Definitions: anticipatorily repudiated: describes a declaration by the promising party to a contract, that he or she does not intend to live up to his or her obligations under the contract.

Procedural History: Plaintiff moved for summary judgment, granted for $750,000 plus interest. Defendant appealed.

Facts: Shirley MacLaine Parker is a well known actress contracted to play the female lead in defendant’s contemplated production of a musical motion picture entitled “Bloomer Girl.” The contract provided for $750,000 over a 14 week period, and stated that the picture would be filmed in Los Angeles. The defendant decided not to produce “Bloomer Girl,” and instead offered Parker the lead actress role in a movie she had shown a general interest in earlier, titled “Big Country, Big Man,” a dramatic Western to be filmed in Australia. While 31 of 34 contract terms remained the same, due to the accelerated nature of the filming schedule, Parker was no longer entitled to approval of a director or screenplay for the film.

Legal Issue:  Should the offer for a replacement film serve to mitigate damages to Parker so that defendant would not be liable for damages in breaching the contract with Parker?

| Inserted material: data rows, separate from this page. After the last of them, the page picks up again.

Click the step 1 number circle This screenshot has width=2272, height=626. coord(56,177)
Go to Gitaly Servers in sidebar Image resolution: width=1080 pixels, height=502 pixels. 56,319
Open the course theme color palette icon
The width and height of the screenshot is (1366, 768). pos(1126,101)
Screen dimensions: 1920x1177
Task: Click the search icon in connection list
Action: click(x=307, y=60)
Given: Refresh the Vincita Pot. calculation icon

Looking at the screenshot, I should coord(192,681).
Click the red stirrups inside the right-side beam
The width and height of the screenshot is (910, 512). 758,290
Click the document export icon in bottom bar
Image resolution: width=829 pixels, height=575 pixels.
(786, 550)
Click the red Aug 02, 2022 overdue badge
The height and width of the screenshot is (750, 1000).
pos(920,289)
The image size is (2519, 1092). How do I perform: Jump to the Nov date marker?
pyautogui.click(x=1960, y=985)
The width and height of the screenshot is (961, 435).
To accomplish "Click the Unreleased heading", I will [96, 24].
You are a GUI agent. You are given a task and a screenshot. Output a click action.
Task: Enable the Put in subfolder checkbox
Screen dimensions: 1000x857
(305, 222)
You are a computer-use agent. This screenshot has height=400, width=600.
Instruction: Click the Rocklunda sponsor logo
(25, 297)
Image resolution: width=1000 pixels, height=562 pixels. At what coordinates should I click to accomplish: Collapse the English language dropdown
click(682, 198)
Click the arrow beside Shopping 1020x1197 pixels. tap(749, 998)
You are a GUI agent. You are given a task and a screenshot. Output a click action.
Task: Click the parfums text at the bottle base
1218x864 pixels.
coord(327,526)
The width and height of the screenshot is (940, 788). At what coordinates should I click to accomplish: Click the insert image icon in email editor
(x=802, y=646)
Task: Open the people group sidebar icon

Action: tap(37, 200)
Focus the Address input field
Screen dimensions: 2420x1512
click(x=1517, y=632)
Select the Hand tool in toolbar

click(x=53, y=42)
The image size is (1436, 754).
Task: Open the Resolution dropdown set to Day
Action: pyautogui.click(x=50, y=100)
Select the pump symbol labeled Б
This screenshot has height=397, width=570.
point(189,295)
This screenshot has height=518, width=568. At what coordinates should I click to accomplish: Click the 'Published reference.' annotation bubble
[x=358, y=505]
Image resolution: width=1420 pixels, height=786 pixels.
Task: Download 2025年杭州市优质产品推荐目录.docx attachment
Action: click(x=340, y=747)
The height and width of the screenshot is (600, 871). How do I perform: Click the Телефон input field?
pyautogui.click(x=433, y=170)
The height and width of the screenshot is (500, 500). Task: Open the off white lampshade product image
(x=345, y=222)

Rules: The measure of recovery for a wrongfully discharged employee is the amount of salary agreed upon for the period of service, less the amount the employer proves the employee has earned or with reasonable effort might have earned from other employment.

Employer must also show that other employment was substantially similar and not different or inferior.

Application: The court claimed that summary judgment was appropriate because it was “obvious” that the offer in employment for the Western film was substantially different and interior to the contract established for “Bloomer Girl.” The court also established that it was reasonable for Parker to decline this updated offer and that she should receive full compensation for the agreed upon salary to be paid, plus interest.

Holding: Summary judgment affirmed. When a consequent employment offer after a contract breach is substantially different or inferior to the previously agreed upon employment contract, the second offer cannot be used to mitigate damages for breach of a contract.